TypeError when using array.mean(weights)
marinang opened this issue · 2 comments
marinang commented
Hello when I do
eff = awkward.fromiter([0.66922095, 0.62967431, 0.66882649, 0.73115299, 0.76491228, 0.7925368,
0.80567108, 0.75731822, 0.74576271, 0.75884956])
err = awkward.fromiter([0.01681407, 0.01677153, 0.01262797, 0.01043851, 0.00888083, 0.00750265,
0.00769369, 0.01317376, 0.02142619, 0.02012114])
eff.mean(1/err*2)
---------------------------------------------------------------------------
TypeError Traceback (most recent call last)

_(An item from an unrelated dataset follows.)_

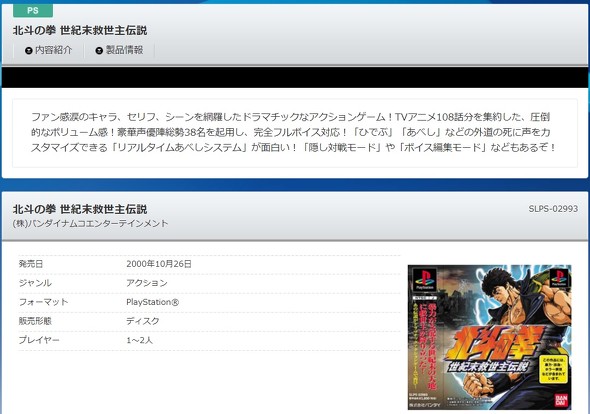Image resolution: width=590 pixels, height=414 pixels.
Task: Click the green PS platform badge
Action: pyautogui.click(x=33, y=10)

<ipython-input-25-15b803a33766> in <module>
----> 1 eff.mean(1/err*2)
~/anaconda3/envs/tfn2/lib/python3.7/site-packages/numpy/core/_methods.py in _mean(a, axis, dtype, out, keepdims)
136
137 is_float16_result = False
--> 138 rcount = _count_reduce_items(arr, axis)

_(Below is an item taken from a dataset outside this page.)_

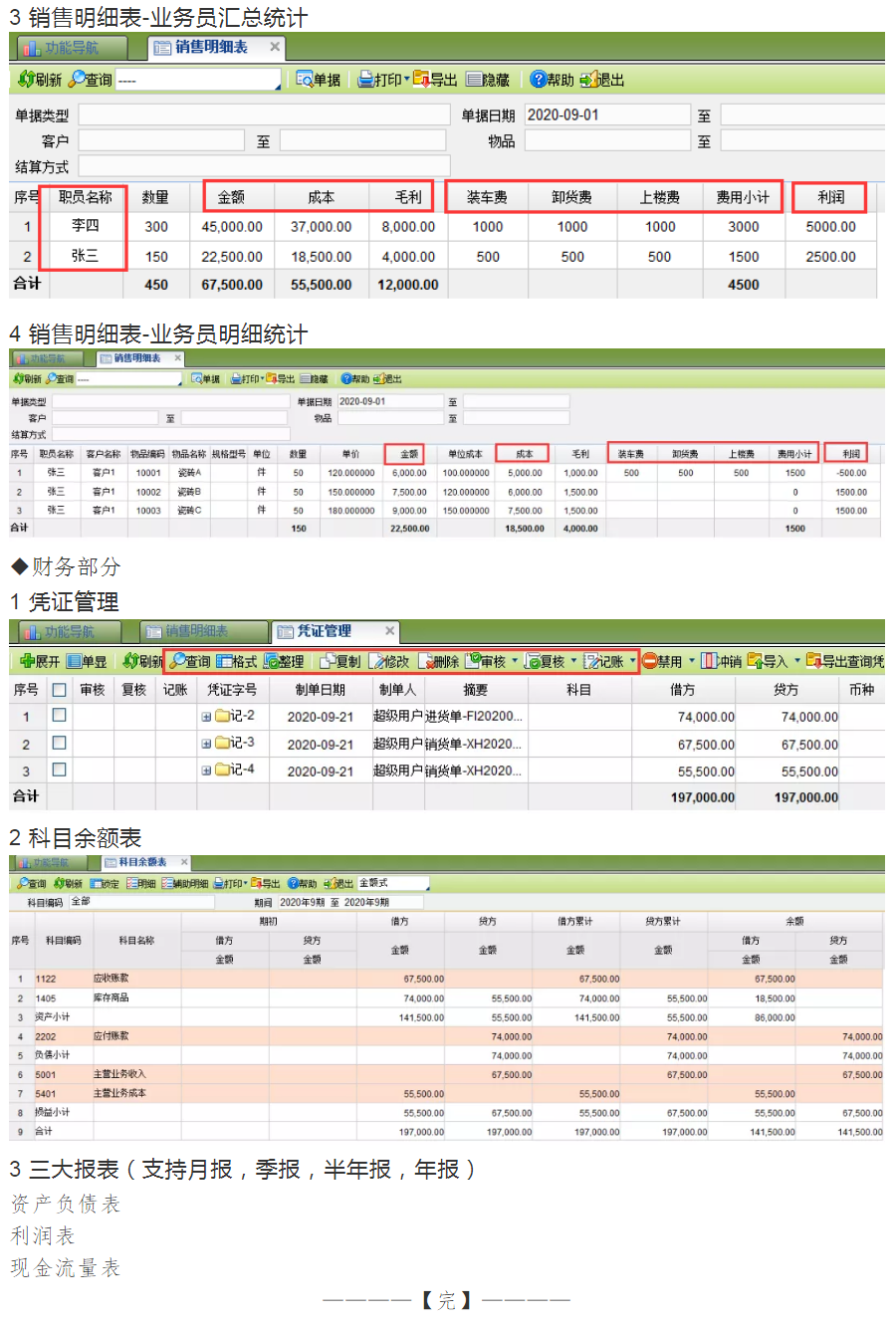Delete voucher using 删除 toolbar icon
896x1324 pixels.
click(x=439, y=661)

139 # Make this warning show up first
140 if rcount == 0:
~/anaconda3/envs/tfn2/lib/python3.7/site-packages/numpy/core/_methods.py in _count_reduce_items(arr, axis)
55 items = 1
56 for ax in axis:
---> 57 items *= arr.shape[ax]
58 return items
59
TypeError: only integer scalar arrays can be converted to a scalar index
This was working before, I guess this is due to a change in NumPy. I can use np.average
instead.
jpivarski commented
I see. Not to derail your analysis too much, but you might want to consider installing awkward1 and doing
>>> import awkward1 as ak
>>> eff1 = ak.from_awkward0(eff)
>>> eff1.mean()
You can zero-copy convert back and forth between Awkward0 and Awkward1, and Awkward1 won't suffer from the sensitivity to NumPy that Awkward0 has (because these functions are directly implemented, not through NumPy).